__WHAT IS EXPECTED__.
Take the lines from the one with "Given: Open help icon next to Devices" to the end of the listing, both ends included, and quote them exactly, leaving pictures out.

__________________________________________________

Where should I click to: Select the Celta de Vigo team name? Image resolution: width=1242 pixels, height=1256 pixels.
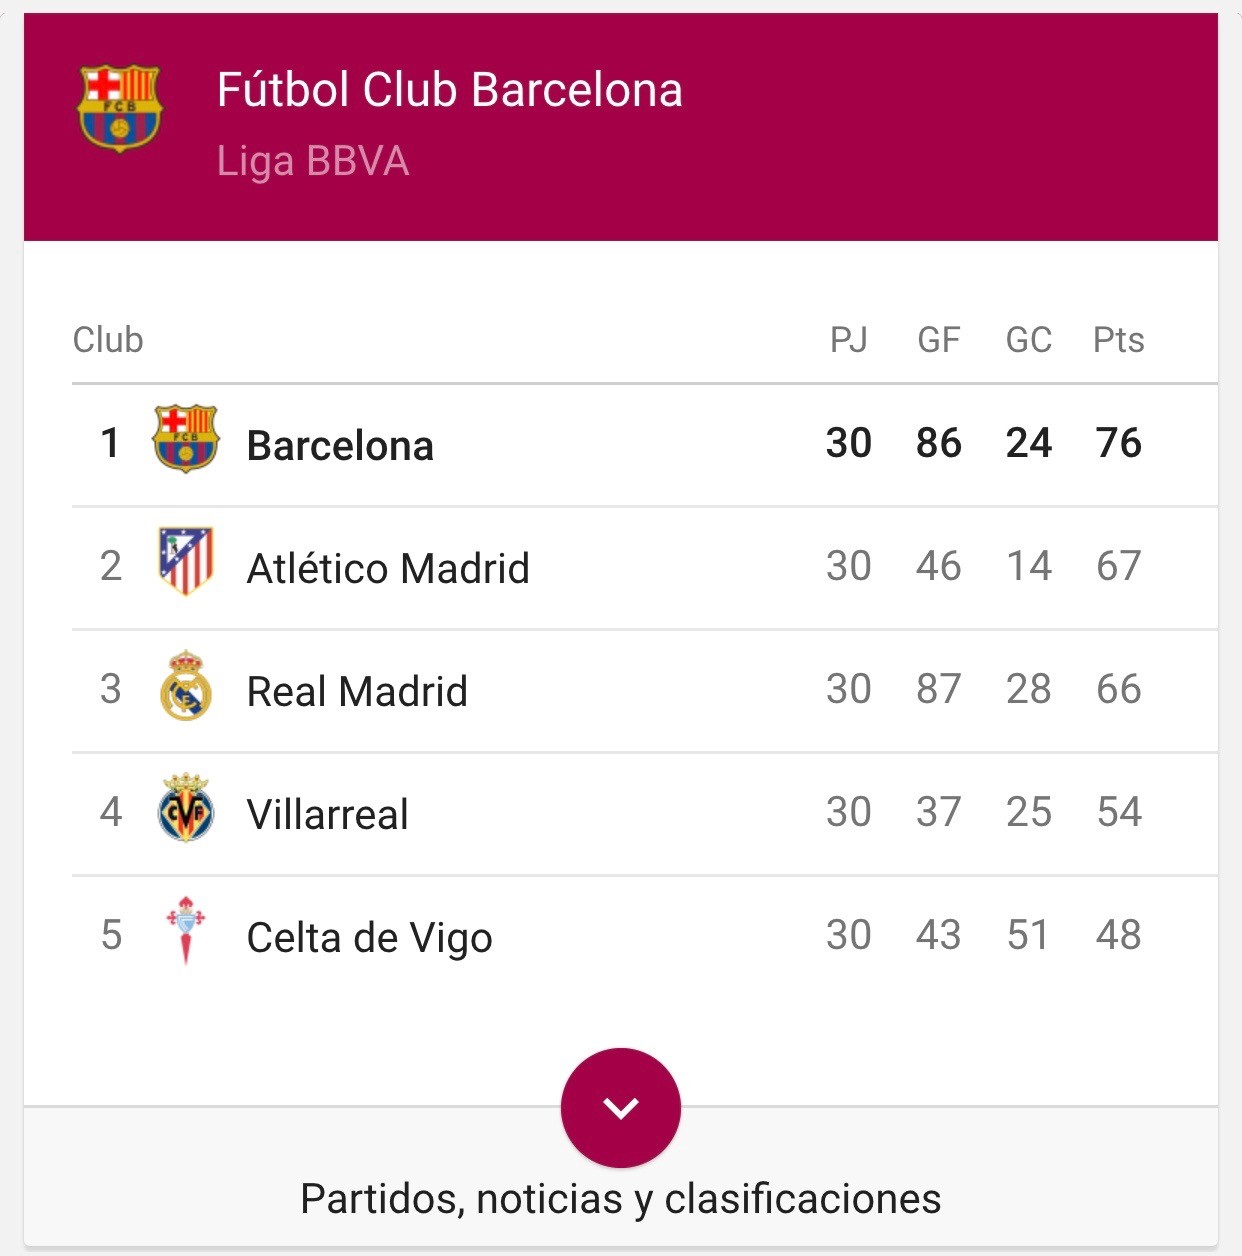click(370, 938)
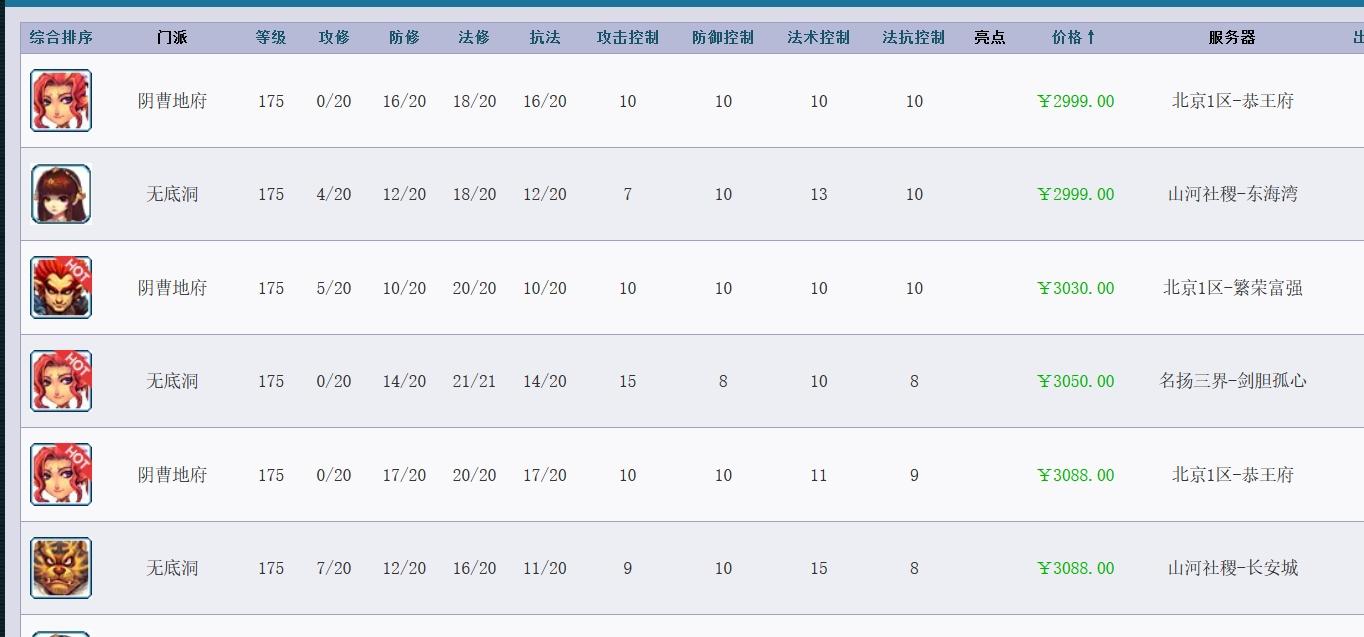Image resolution: width=1364 pixels, height=637 pixels.
Task: Sort by 综合排序 column header
Action: tap(61, 38)
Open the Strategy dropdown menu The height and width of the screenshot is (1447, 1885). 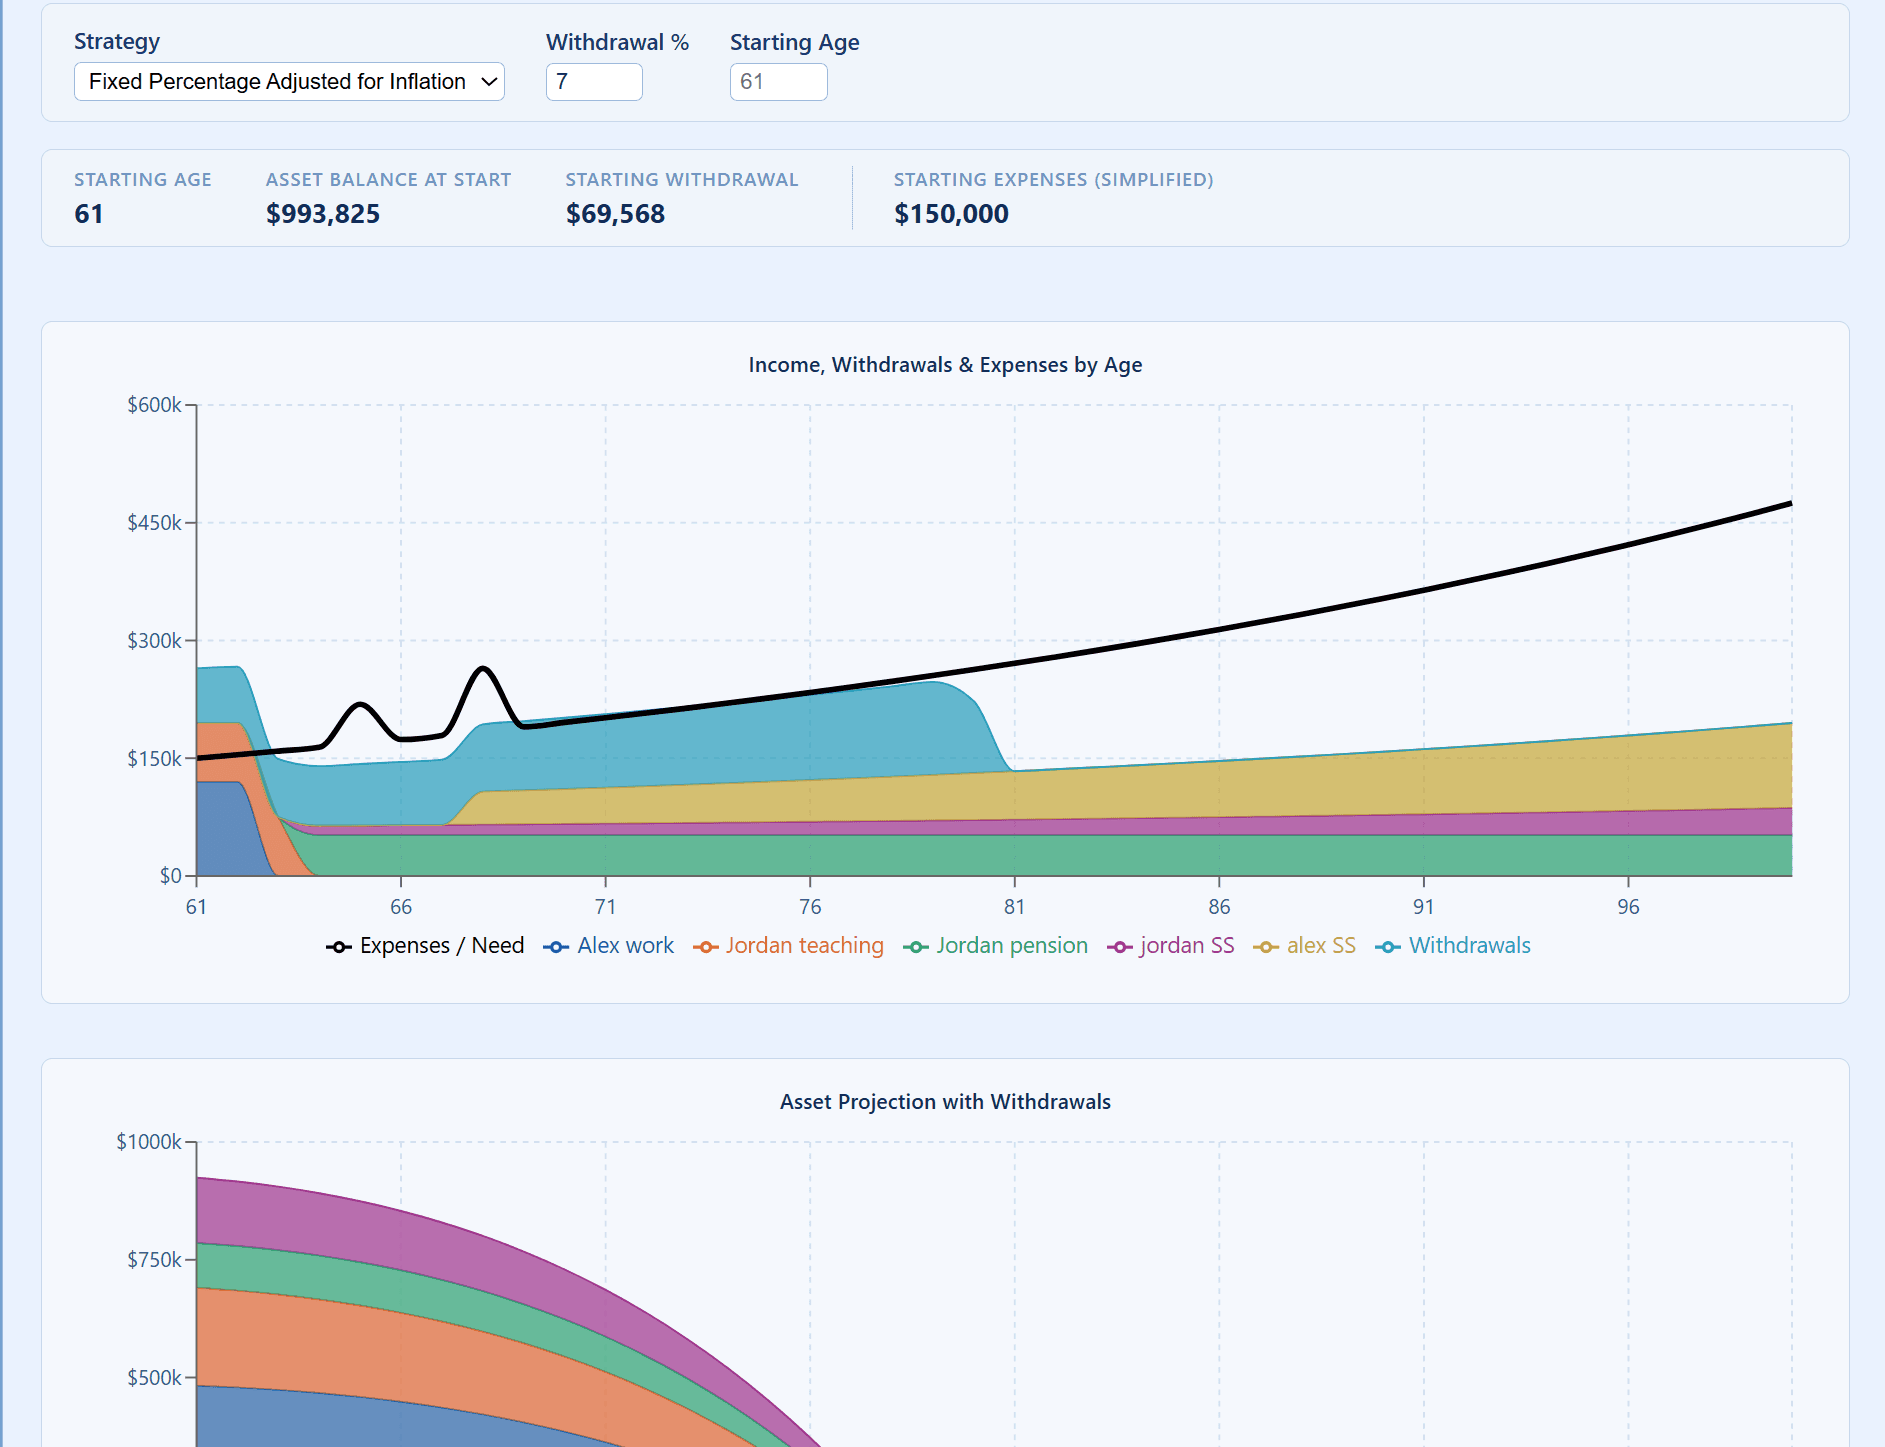point(288,82)
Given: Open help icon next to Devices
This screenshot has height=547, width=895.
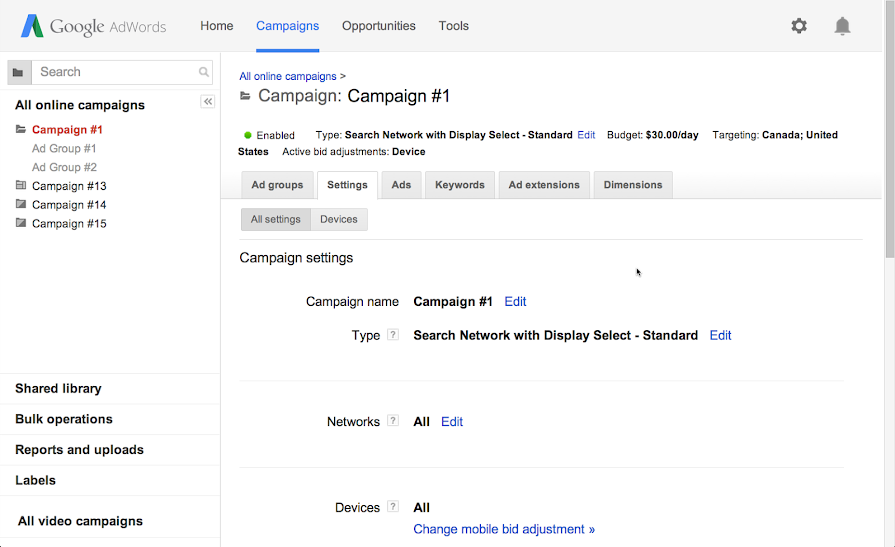Looking at the screenshot, I should [393, 507].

__________________________________________________

__RESPONSE BOX__.
Given: Open help icon next to Devices
This screenshot has height=547, width=895.
Looking at the screenshot, I should [393, 507].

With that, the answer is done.